----- Stored data

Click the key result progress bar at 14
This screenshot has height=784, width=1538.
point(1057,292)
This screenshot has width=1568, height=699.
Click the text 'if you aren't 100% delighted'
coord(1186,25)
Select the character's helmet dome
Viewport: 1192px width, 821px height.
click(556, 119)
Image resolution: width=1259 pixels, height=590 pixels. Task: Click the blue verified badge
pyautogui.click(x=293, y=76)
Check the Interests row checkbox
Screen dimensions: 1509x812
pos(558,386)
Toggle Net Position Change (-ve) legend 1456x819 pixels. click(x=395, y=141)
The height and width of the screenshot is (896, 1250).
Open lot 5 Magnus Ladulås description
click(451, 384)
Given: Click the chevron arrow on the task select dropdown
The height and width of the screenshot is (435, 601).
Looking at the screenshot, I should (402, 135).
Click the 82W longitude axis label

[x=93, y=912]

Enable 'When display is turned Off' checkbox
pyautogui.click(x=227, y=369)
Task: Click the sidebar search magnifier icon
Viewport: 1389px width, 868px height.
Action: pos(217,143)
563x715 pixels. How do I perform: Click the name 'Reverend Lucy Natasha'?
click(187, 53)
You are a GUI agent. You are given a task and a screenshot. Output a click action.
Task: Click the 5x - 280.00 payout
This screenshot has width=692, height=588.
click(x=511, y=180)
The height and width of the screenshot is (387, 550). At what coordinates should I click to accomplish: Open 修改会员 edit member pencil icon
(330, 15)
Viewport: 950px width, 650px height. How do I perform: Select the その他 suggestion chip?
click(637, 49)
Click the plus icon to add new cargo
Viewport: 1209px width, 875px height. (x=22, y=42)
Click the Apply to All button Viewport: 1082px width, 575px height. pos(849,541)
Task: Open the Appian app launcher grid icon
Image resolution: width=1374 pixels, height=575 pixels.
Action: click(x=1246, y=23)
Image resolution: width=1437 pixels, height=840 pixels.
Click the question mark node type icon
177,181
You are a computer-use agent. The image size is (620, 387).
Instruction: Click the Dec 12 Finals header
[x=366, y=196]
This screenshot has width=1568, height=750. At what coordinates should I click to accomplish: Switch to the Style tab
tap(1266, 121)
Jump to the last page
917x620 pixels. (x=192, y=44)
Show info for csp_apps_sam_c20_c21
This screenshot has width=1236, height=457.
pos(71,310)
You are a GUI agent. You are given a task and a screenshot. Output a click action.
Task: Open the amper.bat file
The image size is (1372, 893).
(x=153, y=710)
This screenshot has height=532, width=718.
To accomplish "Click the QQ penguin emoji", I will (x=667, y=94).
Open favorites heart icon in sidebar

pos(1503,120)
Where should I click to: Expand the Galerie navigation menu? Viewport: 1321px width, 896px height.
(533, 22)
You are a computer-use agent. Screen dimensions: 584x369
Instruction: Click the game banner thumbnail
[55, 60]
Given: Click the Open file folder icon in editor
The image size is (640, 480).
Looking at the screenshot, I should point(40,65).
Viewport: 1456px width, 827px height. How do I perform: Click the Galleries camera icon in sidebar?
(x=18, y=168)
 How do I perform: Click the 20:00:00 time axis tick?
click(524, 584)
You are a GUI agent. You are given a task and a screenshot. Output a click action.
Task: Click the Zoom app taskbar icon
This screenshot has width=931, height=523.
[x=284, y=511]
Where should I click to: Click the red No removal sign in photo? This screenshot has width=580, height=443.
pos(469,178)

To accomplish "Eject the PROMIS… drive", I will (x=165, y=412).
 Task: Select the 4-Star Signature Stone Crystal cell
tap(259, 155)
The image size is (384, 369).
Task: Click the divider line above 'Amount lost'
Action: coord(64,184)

----------

[What to produce]: Please filter the items above, copying out each line that contains the word "size". Case counts, so skip lines where the word appears only with different capitalization.

[Written response]:
You are a computer-use agent. The image size is (620, 387).
The image size is (1372, 893).
The image size is (640, 480).
The image size is (384, 369).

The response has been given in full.